They are, as the name suggests, vanilla-flavored, and you can go nuts with that – in fact, there’s not really anything like too much vanilla where these croissant-shaped beauties are concerned. The dough itself is not overly sweet, and has a lovely, nutty crunch. But it’s after baking that they really get their oomph: once cooled down to hand warm temperature, you roll them in a mix of powdered sugar and vanilla powder… and the result is quite magic. You’ll see.

I just finished my first draft of the tome that had me busy since September, and I feel I need a short break from it before I start editing it in earnest. So I’ve been doing things like: putting together and posting packages for family. Finishing a last-minute hand made prezzie for my dear A, gift giver extraordinaire and best friend for decades. Composing and sending out Christmas messages for my clients. Putting together grocery lists for the holidays. Buying and decorating our tree. Ordering last minutes gifts. Having laser surgery on my foot (plantar warts, not pretty!) that still has me hobbling alongside my dog instead of properly walking him. Bookkeeping, including a series of increasingly stern past due notices to an exceptionally tardy client, so annoying. I mean, do these people not realize this is my livelihood…? It’s so disrespectful to make me chase their tails to diplomatically remind them that they’ve been owing me 900 bucks for months! Doctor’s appointments with my kid. Carpooling. Last children’s dance performance.
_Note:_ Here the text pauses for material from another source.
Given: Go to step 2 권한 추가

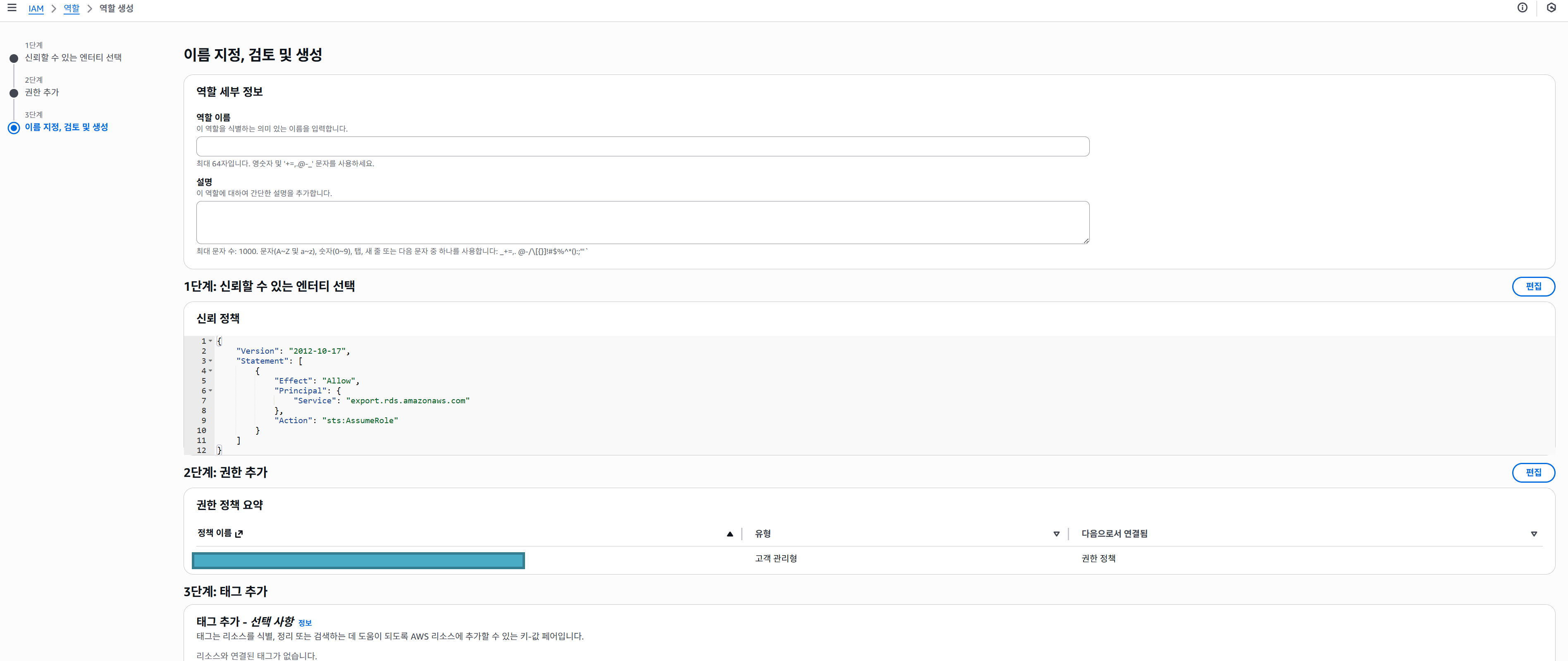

And so on, and so forth …

I’m sure many of you must be in similar situations! My method for stopping my brain from doing cartwheels is killing the stress with kindness. Here are a few ideas that work for me, maybe you’ll find some of them helpful as well (not all of them at the same time, maybe just one or two things – you do you!)
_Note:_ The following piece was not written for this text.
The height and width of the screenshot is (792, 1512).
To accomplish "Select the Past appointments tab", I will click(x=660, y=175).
  • Move to the kitchen. Cook a meal from scratch. Bake some bread. Make a recipe you love, or try a new one. Something nourishing you enjoy.
  • Put on music. A Christmas playlist, if you’re so inclined. Classical music. Old Jazz. Low-fi hip hop. Foo Fighters or Metallica, if that is your happy place. This is for you, and anything that has you smiling is allowed.
  • Take a mindful walk. Touch a few trees, bring home a beautiful dried leaf, pine cone, a pretty twig.
  • Run a bath using your favorite bath salt. Mine is and will always be lavender.
  • Do crafts – but not in a hectic, need-to-finish-by-Christmas kind of way. Just at your leisure. Feel the texture of the yarn, or cloth, clay, paper – whatever you enjoy.
  • Call a friend whom you haven’t spoken to in a while. How are they doing? Catch up.
  • Light candles – these last days before winter solstice are really dark, aren’t they?
  • Eat some nice and juicy fruit that has seen lots of sun – an orange, a tangerine, a cantaloupe. Relish the sun-drenched taste.
  • Go to bed really early, if you feel like it, and treat yourself to a good night’s sleep. Or stay up late, if you’re a night owl. Anything that helps recharge those batteries.
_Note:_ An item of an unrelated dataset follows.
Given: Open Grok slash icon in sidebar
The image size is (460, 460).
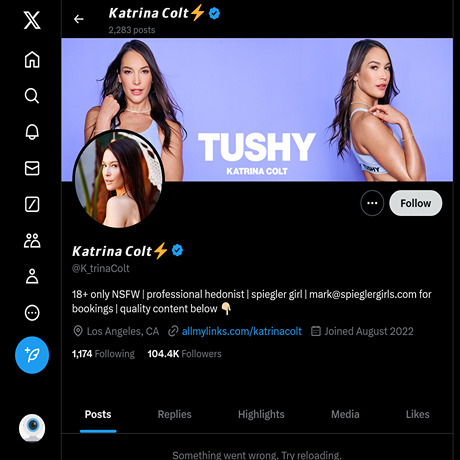Looking at the screenshot, I should tap(32, 204).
The Christmas holidays can be an emotional time, and not necessarily in a good way for just everyone. Not all of us have peaceful childhood memories, and the general cheer that society seems to expect from us once the smell of cinnamon and fir trees is in the air can get a bit much, at times. The important thing, I think, is to take good care of ourselves at this time of the year, whether we love the ding-ding-ding of Jingle Bells, or prefer removing ourselves from seasonal Western customs to do yoga or meditation when we have a few days off.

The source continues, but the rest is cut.